I love songs that tell stories. I'm partial to them in a way that if I got jury duty to pick the best of them, I'd be kicked out due to my relentless love of any and all songs conveying even a semblance of plot.
Knowing this, I still feel comfortable saying that the 1999 release of The Legende of Jeb Minor is worthy of a deferred hat tip, even if the only people that end up caring are those that enjoy a good tale.
I accidently stumbled on this album about five years ago and picked it up based solely on the fact that it had a Captain Ahab lookalike on the cover. The album sat around not being listened to for a long time. Then one day I picked up a Smithsonian Collection of sailing songs. (Don't ask why, I just did, and I stand by my decision.)
Anyway, this sailing collection made me remember The Legende of Jeb Minor, and when I popped it in recently, I was a bit surprised by the sound of it. This wasn't as folky as I'd have thought, nor is it very seaworthy, but damn, it's pretty good.

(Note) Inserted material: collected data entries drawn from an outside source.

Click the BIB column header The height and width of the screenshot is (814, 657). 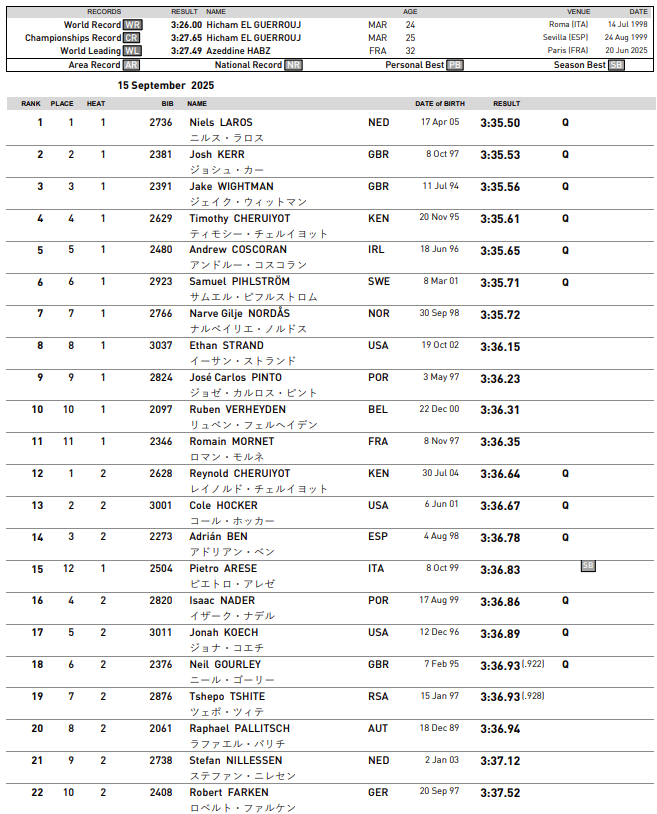[168, 103]
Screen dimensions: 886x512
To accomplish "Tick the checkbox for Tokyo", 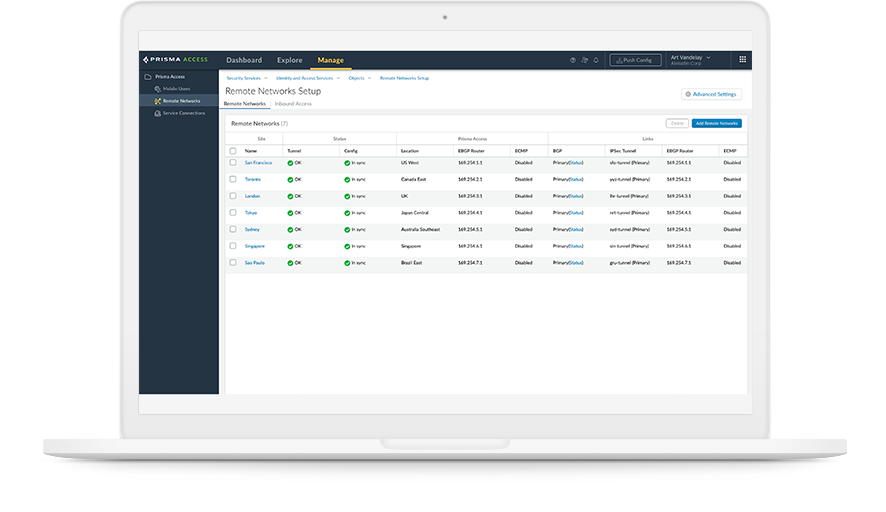I will [x=233, y=212].
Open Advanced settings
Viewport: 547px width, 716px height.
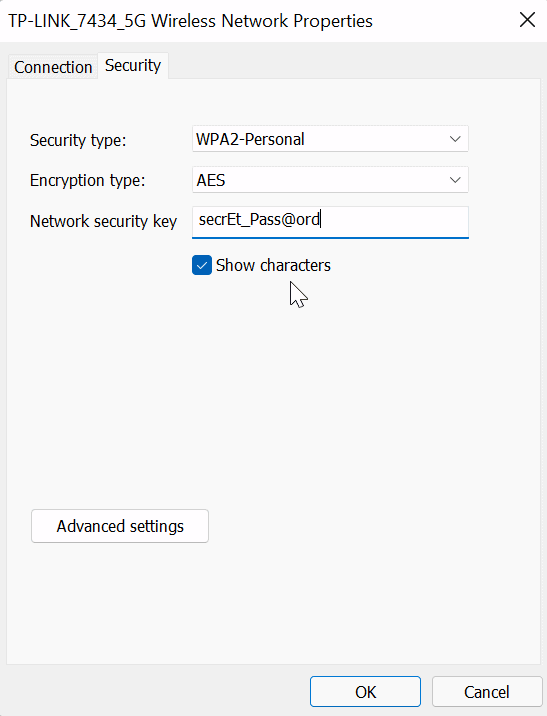pyautogui.click(x=120, y=526)
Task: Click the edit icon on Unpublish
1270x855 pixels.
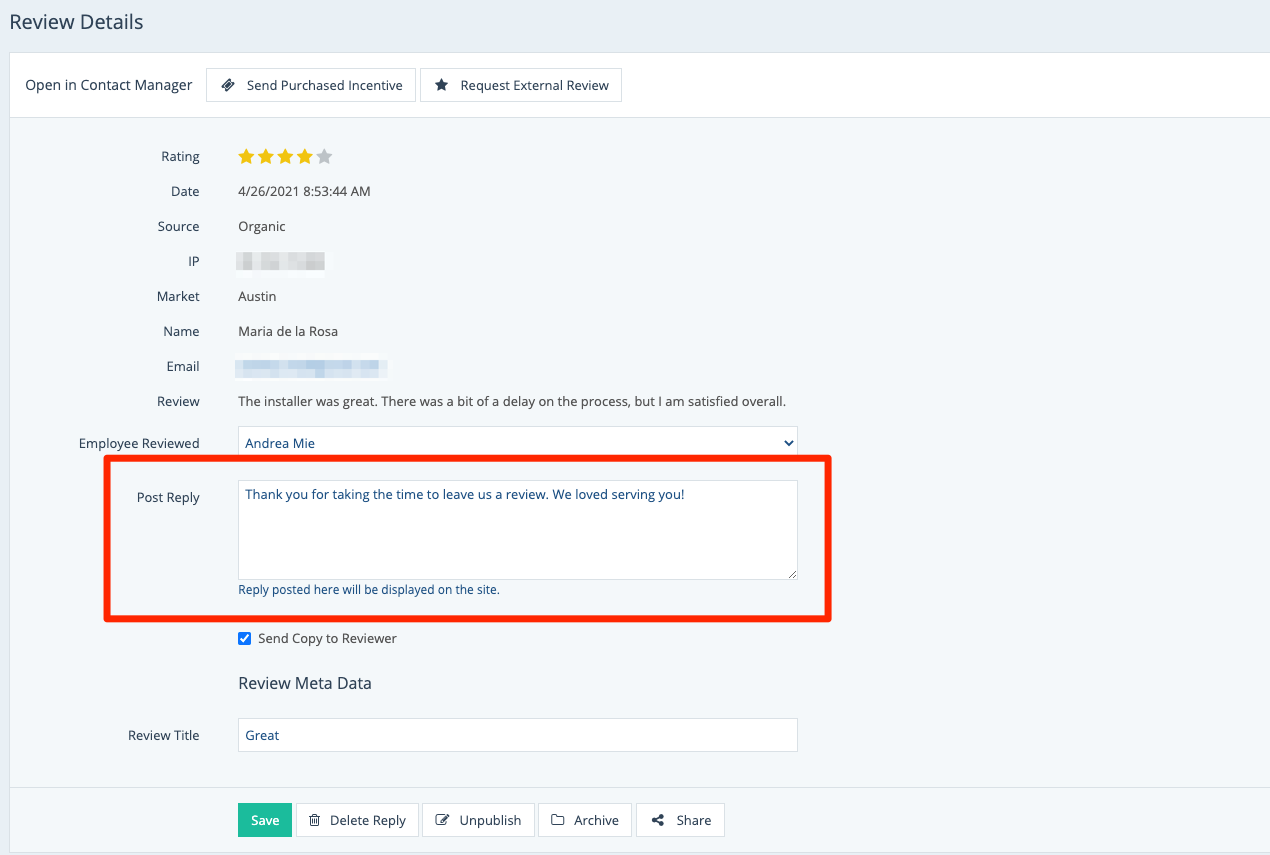Action: [x=442, y=820]
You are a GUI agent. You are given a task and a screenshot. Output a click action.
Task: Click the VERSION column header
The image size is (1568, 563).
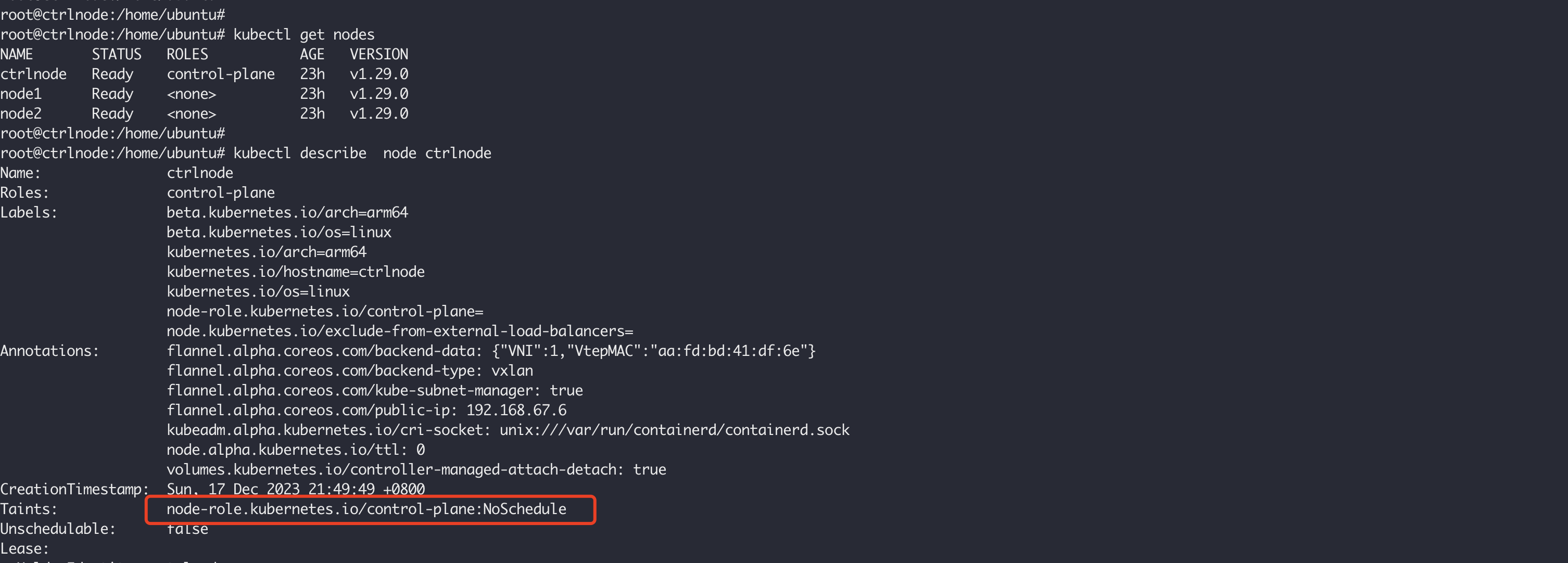click(x=378, y=54)
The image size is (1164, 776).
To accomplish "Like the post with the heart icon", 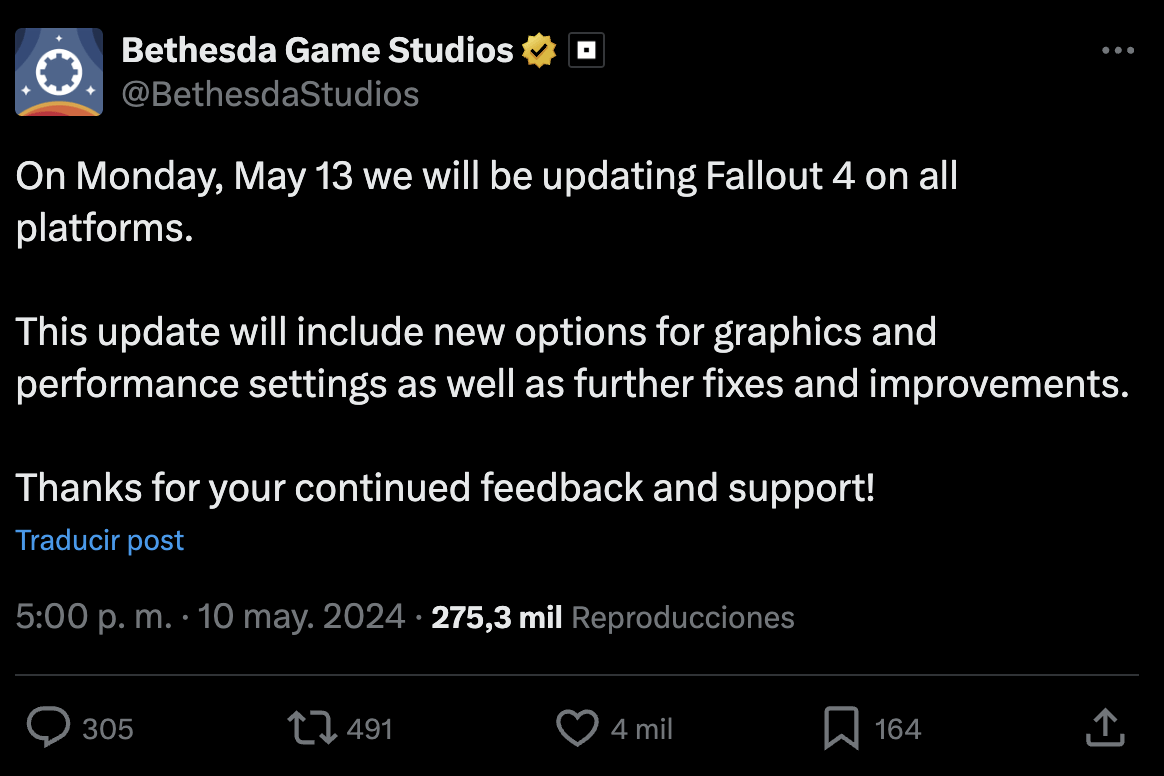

The album is an eclectic mix of influences, which when you decode the music-geek language means: It's not all good. What's good here is stellar, though, and makes up for the less-than memorable tracks that make up half the album.
The title track features a rumpus tune that could easily be confused with The Decemberists, while "The Bird Song" or "Smiling Baby" might be better suited on a Paul Simon album. A cooler, more hip version of Paul Simon, anyway, or maybe Jeff Buckley. Pick one of them and run with it. I don't care which really.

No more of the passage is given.